I’d seen Baker Mayfield on tape.
I had never watched him in person until rookie minicamp over the weekend. Even as a low, low, low, low, low-level talent evaluator — my words, no one else’s — I know the importance of seeing a quarterback throw live.
It’s a different experience watching the ball come out of the hand up close and travel to different parts of the field. Gauging velocity and tightness of a spiral can’t be done completely on a laptop or TV.
Mayfield affirmed what seemed obvious on tape. The ball zips through the air and arrives at the receiver with pop worthy of the No. 1 pick in the draft.
The accuracy the Browns fell in love with was also apparent. Most throws were right on target, while the misses were largely within the catch radius. Although he was occasionally high or wide for an incompletion, they weren’t the DeShone Kizer or Josh Allen scattershots.
But we always knew Mayfield could throw it. The question is whether his success at Oklahoma will carry over to the NFL at 6-foot-0 5/8.
Obviously it’s way too early to tell, but rookie camp showed he’ll have to figure out a way to win from the pocket in a pro system against NFL defenses. The Oklahoma offense, with the help of Big 12 defenses, afforded Mayfield time to throw from a clean pocket to receivers running open. Those luxuries often disappear on Sundays.
The difficulty for Mayfield at minicamp came in 11-on-11 periods when the protection broke down. He looked small, disappearing in the mass of humanity and struggling to escape against a defense without Myles Garrett, Jamie Collins and Christian Kirksey.
That’s to be expected. He’s inches shorter than most of his peers and lacks the elite athleticism to consistently run away from trouble. So it’s up to him, and the coaches, to come up with a way to compensate.
The Browns knew that when they drafted him No. 1. And it can be done. Drew Brees has made a Hall of Fame career in New Orleans with the same limitations.

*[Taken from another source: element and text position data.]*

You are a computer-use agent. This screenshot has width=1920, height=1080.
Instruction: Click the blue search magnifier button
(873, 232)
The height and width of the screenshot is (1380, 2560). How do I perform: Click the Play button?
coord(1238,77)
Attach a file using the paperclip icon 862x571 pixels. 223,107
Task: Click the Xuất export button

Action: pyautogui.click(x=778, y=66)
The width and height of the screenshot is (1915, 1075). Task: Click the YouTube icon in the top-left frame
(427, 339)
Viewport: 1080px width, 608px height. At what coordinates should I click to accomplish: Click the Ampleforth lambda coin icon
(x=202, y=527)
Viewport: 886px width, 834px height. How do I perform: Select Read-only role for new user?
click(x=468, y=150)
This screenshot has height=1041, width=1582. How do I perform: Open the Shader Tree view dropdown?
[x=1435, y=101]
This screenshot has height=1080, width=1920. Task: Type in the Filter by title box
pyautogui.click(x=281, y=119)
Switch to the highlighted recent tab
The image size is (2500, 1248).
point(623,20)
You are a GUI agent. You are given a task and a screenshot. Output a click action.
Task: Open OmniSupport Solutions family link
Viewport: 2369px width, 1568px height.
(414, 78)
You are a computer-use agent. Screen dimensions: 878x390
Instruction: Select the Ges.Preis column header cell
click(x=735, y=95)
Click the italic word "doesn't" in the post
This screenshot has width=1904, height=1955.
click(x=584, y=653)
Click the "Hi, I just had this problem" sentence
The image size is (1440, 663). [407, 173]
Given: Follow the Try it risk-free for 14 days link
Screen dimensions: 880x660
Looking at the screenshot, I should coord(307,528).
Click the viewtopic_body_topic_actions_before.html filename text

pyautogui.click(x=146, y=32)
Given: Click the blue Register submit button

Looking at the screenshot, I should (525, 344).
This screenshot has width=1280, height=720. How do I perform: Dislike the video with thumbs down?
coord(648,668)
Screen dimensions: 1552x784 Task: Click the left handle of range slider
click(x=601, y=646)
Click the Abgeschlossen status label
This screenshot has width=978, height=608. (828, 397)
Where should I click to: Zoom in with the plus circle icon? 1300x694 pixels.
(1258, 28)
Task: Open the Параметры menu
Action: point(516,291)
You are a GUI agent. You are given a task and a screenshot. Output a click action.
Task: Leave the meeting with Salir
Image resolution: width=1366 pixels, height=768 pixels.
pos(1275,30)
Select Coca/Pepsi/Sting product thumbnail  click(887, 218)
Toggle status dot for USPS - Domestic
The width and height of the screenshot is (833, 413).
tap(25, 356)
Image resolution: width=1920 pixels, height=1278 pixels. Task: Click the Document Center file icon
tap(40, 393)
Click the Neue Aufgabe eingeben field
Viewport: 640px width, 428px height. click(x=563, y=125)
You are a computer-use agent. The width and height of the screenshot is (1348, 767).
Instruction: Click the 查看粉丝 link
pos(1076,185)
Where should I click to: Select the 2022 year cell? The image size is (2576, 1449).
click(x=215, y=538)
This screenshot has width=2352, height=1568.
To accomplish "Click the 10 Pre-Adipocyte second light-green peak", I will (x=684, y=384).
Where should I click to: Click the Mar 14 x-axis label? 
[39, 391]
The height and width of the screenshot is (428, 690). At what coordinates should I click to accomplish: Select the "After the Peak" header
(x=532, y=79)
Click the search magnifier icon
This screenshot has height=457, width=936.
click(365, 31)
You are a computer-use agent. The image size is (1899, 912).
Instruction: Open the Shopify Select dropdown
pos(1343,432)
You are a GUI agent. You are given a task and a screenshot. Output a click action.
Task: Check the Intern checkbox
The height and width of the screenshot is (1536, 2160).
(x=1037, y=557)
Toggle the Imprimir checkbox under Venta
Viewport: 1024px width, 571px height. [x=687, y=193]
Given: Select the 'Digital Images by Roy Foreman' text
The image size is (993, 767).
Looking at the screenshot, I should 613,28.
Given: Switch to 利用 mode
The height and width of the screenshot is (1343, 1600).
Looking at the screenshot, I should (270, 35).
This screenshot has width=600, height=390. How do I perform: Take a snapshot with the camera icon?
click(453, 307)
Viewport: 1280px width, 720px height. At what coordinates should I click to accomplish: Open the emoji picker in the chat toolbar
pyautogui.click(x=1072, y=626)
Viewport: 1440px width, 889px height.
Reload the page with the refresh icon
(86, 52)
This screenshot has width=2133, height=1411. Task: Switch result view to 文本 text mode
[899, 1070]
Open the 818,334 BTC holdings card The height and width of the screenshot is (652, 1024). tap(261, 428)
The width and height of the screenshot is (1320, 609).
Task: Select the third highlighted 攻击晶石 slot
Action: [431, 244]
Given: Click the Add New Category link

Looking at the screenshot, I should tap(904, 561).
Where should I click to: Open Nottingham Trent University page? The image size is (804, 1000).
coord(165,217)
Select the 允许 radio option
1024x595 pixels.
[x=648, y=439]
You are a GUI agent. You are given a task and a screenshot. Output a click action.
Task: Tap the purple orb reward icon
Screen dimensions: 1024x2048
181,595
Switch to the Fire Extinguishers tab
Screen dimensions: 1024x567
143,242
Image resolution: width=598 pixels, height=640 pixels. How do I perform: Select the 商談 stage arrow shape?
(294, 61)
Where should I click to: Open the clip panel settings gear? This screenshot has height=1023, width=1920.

Protecting Mayfield in the pocket will be at a premium. Getting him outside the tackles to create throwing lanes will be necessary.
Brees beat the odds to become one of the best ever with nearly unparalleled accuracy, intelligence and drive. He provided the blueprint, and Mayfield appears to have the tools to execute it.
So it’s time to get to work. And there’s plenty to be done.
A BIT OF EVERYTHING
The first look at the rookies confirmed the initial analysis of general manager John Dorsey’s first draft class in Cleveland: It was all over the place.
Trying to find a singular theme throughout the nine picks is futile. (Although Dorsey would say it’s talent.)
The draft opened with undersized overachievers in Mayfield, cornerback Denzel Ward and offensive lineman Austin Corbett. All talented, all productive in college, all well shy of the prototypical size for their positions. Linebacker Genard Avery, taken in the fifth round, also fits the mold.
Dorsey knows exceptions can’t be the rule, and he fell for the physical specimens of defensive end Chad Thomas in the third round and receiver Damion Ratley and cornerback Simeon Thomas in the sixth.
Not to be forgotten are the character risks of fourth-round receiver Antonio Callaway and Simeon Thomas. Both were suspended and arrested during their college careers and leave Dorsey susceptible to second-guessing.
He can handle the scrutiny. He’s supremely confident in his ability to identify talent and build a roster.
The previous regime led by Sashi Brown was criticized for acting like it was smarter than the rest of the league. Dorsey and his top lieutenants have a different type of ego: They believe they evaluate talent better than their counterparts.
They better be right.
Mayfield doesn’t have to be better than USC quarterback Sam Darnold, the favorite to be the No. 1 pick who went to the Jets at No. 3. But Mayfield does have to win games, lead the Browns to the playoffs and win games once there. Such are the expectations for the No. 1 pick.
Ward doesn’t have to be better than Bradley Chubb, the pass rusher the Browns could’ve had at No. 4 and the Broncos were eager to pounce on at No. 5. But Ward does need to be a Pro Bowl-caliber corner who can hold his own versus Pittsburgh’s Antonio Brown and Cincinnati’s A.J. Green.
It would also help if Corbett can settle in as the starting left tackle, second-round running back Nick Chubb makes an instant impact and Callaway stays out of trouble and proves to be better than Corey Coleman.
The Browns have a lot riding on this draft class. It starts with Mayfield but doesn’t end there.